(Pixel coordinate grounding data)
────────────────────────────────────────

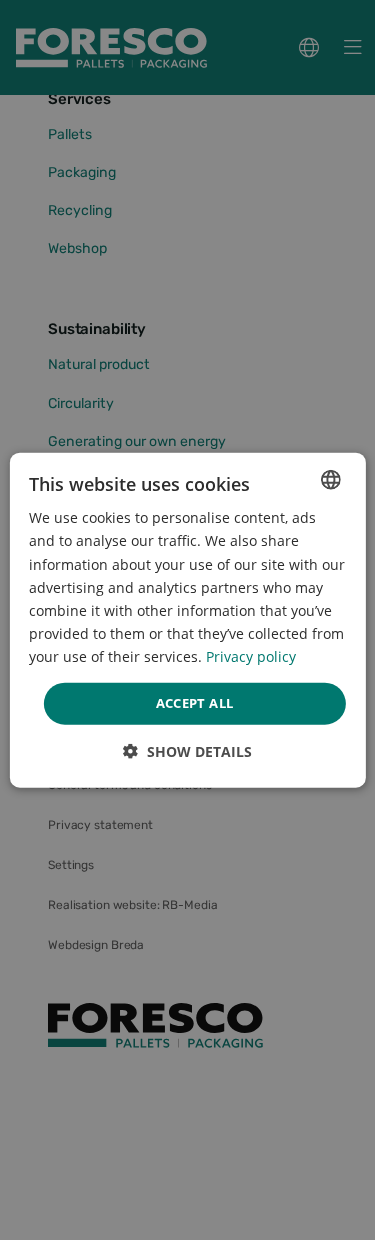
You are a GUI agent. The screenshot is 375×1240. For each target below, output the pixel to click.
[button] (187, 750)
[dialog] (187, 620)
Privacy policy (251, 656)
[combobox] (331, 480)
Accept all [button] (195, 703)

────────────────────────────────────────

[WORK ITEM]
Locate the line with "[button] (187, 750)" in the entries above; extract it and every line after it, verbatim.

[YOUR SOLUTION]
[button] (187, 750)
[dialog] (187, 620)
Privacy policy (251, 656)
[combobox] (331, 480)
Accept all [button] (195, 703)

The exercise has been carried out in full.